Há luminosidade e beleza nesse pensamento expresso precisamente desta maneira. Vou dizê-lo de novo, porque há também algo um tanto estranho neste sentimento que vem até nós a esta distância, de uma época seguramente menos favorável à importante conexão entre o que dizemos e o que fazemos: «As palavras levam aos gestos... Preparam a alma, aprontam-na e comovem-na à ternura.»
São um pouco mais do que misteriosas, para não dizer --perdoem-me-- místicas estas especiais palavras e a maneira como Santa Teresa as usou, como todo o peso e toda a fé. É bem verdade que percebemos que nos surgem como ecos de um tempo mais antigo, mais ponderado. Especialmente a referência à palavra «alma», uma palavra que hoje não encontramos muito fora da igreja, talvez só na secção «soul» [alma] das lojas de discos.
«Ternura» -- aí está outra palavra que também não se ouve muito hoje, por certo não numa ocasião pública, jovial como esta. Pensem só: qual foi a última vez que usaram a palavra ou ouviram usá-la? Aparece tão pouco como a outra palavra, «alma».
Há uma personagem maravilhosamente descrita, chamada Moiseka, no conto de Tchekov sobre o «Guarda n.º 6» que, embora internado na ala dos doidos do hospital, adquiriu o hábito de se dar a um certo tipo de ternura. Escreve Tchekov: «Moiseka gosta de se tornar útil. Dá água aos seus companheiros e tapa-os quando estão a dormir; promete a cada um trazer um kopek e fazer-lhe um boné novo; dá de comer à colher ao seu vizinho de esquerda, que está paralisado.»
Embora a palavra ternura nãos eja utilizada, sentimos-lhe a presença nestes pormenores, mesmo quando Tchekov introduz um desmentido com este comentário ao comportamento de Moiseka: «Ele age deste modo não por compaixão ou por quaisquer considerações de carácter humano, mas por imitação, dominado inconscientemente por Gromov, o seu vizinho do lado direito.»
Numa alquimia provocatória, Tchekov combina palavras com gestos para nos levar a reconsiderar a origem e a natureza da ternura. De onde vem ela? Como gesto, pode ainda comover o coração, mesmo se abstraída de motivações humanas?
De certo modo, a imagem do homem isolado a desenvolver gentilezas sem expectativa ou até sem consciência disso surge perante nós com uma beleza estranha, que somos levados a testemunhar. Pode até reflectir-se sobre as nossas vidas com um olhar interrogador.
Há outra cena de «Guarda n.º 6» em que dois personagens, um médico reformado e um chefe de correios autoritário, mais velho, se encontram subitamente a discutir a alma humana.
«- Então não acredita na imortalidade da alma? --pergunta de repente o chefe de correios.
- Não, respeitável Mihail Averyanitch; não acredito nem tenho fundamentos para acreditar.
- Admito que também tenho as minhas dúvidas --reconhece Mihail Averyanitch. - E, contudo, tenho a sensação de que nunca vou morrer. Oh, penso para comigo: ´Velho malandro, já devias estar morto!` Mas há uma vozinha na minha alma que diz: ´Não acredites nisso; tu não morres.`»

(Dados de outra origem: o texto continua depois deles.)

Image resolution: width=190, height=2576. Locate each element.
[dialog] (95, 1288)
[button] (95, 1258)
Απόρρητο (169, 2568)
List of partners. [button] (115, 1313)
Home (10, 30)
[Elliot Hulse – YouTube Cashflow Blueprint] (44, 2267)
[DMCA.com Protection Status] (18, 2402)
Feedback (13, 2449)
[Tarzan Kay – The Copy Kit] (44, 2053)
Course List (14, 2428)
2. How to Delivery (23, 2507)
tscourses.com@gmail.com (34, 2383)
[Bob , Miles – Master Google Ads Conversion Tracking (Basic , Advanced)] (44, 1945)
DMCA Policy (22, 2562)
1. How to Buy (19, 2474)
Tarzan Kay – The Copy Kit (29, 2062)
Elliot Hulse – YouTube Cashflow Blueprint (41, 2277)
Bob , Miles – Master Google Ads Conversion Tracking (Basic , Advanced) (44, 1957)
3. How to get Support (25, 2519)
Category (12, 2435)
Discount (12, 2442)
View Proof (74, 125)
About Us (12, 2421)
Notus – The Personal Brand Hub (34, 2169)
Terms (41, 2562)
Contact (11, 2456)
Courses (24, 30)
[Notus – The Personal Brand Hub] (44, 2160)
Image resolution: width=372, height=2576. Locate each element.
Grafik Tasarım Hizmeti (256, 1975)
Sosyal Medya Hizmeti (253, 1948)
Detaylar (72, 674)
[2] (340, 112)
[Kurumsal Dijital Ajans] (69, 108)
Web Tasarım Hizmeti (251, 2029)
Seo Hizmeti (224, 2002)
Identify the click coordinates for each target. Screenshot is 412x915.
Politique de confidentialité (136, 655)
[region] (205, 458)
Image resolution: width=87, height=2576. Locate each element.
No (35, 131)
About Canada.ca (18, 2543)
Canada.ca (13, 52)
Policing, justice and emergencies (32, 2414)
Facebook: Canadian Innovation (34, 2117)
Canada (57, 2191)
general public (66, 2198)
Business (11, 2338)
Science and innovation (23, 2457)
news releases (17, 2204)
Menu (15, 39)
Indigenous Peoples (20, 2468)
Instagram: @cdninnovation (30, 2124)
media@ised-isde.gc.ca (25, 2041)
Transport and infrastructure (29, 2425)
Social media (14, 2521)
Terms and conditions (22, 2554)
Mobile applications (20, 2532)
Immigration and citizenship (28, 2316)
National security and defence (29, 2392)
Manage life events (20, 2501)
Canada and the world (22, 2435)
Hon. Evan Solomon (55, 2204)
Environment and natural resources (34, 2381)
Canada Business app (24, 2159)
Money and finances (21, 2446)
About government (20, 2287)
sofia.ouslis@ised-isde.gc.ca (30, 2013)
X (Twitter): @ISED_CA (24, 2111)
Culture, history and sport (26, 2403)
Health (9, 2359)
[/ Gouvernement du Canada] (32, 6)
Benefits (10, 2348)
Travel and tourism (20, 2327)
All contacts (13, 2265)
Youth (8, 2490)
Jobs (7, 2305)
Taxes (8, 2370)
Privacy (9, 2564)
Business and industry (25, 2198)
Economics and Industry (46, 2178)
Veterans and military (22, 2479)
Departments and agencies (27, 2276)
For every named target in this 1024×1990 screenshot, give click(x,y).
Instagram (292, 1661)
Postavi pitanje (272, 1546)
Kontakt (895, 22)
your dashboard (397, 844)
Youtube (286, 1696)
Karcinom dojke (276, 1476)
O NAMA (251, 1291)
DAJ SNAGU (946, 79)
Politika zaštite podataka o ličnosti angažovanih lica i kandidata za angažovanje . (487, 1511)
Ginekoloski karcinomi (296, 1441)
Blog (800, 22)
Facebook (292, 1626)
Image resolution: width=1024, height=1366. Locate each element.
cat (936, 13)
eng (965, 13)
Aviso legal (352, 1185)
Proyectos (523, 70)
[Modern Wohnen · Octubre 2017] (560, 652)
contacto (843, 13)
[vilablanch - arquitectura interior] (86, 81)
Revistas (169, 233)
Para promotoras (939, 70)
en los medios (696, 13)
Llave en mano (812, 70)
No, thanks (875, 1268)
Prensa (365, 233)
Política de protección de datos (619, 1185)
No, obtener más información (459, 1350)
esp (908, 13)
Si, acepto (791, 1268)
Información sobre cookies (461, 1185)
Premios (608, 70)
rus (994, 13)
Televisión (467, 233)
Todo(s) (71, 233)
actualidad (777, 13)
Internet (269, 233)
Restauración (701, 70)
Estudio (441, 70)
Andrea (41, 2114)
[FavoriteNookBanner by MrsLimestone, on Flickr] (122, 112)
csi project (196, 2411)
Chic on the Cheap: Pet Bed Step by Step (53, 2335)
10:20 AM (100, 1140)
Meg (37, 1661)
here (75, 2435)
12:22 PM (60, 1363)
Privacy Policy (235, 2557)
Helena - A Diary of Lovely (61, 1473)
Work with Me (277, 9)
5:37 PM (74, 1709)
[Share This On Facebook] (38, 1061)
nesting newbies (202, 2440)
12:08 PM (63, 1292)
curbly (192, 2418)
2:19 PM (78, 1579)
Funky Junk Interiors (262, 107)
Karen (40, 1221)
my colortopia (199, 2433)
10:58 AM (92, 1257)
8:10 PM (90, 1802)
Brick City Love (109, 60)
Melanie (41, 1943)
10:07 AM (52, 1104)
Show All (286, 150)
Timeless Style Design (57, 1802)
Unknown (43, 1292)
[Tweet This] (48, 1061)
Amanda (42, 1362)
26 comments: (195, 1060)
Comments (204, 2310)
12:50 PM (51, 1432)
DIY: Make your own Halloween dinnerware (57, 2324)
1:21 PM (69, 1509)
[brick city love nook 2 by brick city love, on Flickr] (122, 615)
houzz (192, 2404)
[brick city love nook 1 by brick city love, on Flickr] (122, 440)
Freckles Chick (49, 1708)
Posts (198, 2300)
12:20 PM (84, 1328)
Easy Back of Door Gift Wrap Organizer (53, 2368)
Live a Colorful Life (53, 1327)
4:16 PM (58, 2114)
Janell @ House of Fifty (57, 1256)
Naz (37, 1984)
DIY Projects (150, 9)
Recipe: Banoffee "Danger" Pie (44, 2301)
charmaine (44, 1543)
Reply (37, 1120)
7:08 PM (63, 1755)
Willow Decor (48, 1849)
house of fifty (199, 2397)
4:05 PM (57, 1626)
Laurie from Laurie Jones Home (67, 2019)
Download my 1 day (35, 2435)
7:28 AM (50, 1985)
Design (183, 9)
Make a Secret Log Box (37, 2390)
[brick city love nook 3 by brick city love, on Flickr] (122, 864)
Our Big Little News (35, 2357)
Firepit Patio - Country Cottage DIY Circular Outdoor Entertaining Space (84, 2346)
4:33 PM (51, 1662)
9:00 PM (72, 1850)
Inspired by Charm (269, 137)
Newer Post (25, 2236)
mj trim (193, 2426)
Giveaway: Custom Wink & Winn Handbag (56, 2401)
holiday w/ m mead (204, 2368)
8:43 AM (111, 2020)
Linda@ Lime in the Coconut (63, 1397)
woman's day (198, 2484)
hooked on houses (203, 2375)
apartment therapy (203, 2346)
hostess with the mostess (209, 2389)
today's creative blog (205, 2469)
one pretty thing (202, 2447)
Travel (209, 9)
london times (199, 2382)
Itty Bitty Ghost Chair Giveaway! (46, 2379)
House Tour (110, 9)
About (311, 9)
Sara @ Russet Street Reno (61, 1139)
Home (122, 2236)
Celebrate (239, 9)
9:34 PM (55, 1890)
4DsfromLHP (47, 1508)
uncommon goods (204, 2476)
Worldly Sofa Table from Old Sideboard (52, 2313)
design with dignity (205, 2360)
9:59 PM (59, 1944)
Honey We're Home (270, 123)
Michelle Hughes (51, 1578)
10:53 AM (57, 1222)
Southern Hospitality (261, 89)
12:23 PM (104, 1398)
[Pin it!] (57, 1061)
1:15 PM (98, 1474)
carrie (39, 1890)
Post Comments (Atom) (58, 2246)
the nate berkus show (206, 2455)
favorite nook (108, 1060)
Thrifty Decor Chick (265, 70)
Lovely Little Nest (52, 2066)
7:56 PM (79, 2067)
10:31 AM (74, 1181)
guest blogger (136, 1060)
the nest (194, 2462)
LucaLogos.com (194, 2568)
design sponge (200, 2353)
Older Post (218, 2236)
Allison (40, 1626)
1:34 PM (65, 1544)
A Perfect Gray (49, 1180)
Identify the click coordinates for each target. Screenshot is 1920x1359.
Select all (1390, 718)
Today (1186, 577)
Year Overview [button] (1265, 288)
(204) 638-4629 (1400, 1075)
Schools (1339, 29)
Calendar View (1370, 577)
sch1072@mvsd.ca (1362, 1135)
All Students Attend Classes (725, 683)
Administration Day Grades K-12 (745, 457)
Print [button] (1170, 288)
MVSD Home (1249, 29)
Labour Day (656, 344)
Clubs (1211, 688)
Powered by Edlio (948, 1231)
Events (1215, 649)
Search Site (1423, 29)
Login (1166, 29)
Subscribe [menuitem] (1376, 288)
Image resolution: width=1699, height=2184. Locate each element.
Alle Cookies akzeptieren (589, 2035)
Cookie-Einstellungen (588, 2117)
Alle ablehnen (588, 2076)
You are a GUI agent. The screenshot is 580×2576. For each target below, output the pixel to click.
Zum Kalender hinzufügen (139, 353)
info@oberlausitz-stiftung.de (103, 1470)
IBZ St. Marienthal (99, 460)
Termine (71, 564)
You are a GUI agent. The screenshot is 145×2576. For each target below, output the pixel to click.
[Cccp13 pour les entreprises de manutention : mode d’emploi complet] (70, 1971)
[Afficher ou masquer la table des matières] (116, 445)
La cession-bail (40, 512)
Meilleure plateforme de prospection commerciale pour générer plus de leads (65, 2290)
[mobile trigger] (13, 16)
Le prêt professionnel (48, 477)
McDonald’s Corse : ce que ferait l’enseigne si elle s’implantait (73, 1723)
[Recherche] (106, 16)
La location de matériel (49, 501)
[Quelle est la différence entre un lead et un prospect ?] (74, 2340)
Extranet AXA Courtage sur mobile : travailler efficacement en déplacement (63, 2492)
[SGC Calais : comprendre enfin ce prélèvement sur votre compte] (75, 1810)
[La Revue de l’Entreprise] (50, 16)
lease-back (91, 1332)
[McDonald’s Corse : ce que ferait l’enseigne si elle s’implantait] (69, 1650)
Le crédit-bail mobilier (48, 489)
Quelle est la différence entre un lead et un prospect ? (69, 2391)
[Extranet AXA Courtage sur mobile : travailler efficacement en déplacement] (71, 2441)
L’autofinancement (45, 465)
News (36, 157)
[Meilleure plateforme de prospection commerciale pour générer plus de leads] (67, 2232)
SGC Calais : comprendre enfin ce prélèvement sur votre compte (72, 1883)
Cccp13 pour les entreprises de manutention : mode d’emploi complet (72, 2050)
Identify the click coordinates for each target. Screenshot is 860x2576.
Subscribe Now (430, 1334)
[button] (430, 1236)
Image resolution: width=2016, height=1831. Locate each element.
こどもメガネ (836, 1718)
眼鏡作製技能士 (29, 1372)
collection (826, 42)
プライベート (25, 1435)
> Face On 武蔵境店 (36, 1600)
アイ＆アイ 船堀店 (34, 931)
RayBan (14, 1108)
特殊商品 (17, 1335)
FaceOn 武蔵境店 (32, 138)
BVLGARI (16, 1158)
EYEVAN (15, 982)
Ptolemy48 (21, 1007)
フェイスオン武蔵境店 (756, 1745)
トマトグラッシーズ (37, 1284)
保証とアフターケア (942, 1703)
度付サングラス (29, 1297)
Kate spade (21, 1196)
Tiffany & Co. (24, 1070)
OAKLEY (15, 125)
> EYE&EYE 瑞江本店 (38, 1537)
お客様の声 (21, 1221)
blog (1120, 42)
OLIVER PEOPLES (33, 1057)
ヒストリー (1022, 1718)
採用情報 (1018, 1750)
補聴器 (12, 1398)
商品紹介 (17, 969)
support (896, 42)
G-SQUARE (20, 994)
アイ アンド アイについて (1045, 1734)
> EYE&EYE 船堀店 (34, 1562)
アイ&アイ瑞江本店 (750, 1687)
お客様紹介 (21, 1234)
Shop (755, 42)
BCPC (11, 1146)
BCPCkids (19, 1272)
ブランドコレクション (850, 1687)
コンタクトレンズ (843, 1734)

A cena termina mas as palavras ficam como gestos. Nasce «uma vozinha na alma». E a forma como pusemos de parte certos conceitos sobre a vida, sobre a morte, dá de repente, de modo inesperado, lugar a uma crença de natureza admissivelmente frágil mas insistente.
Muito tempo depois daquilo que eu disse ter-se varrido do vosso espírito, sejam semanas ou meses, e de só restar a sensação de se ter assistido a um grande acontecimento público a assinalar o fim de um período significativo das nossas vidas e o início de um outro, tentem então, se costumam traçar os vossos destinos, recordar que as palavras, as palavras justas e verdadeiras, podem ter a força de gestos.
Lembrem-se também dessa palavra pouco usada que caiu fora do domínio público e privado: ternura. Pode doer. E dessa outra palavra: alma --chamem-lhe espírito, se quiserem, se assim for mais fácil marcar o território. Não se esqueçam, também dela. Prestem atenção ao espírito das vossas palavras, dos vossos gestos. Basta como preparação. Basta de palavras."


in heroísmos não, por favor, de Raymond Carver, Editorial teorema, 1993.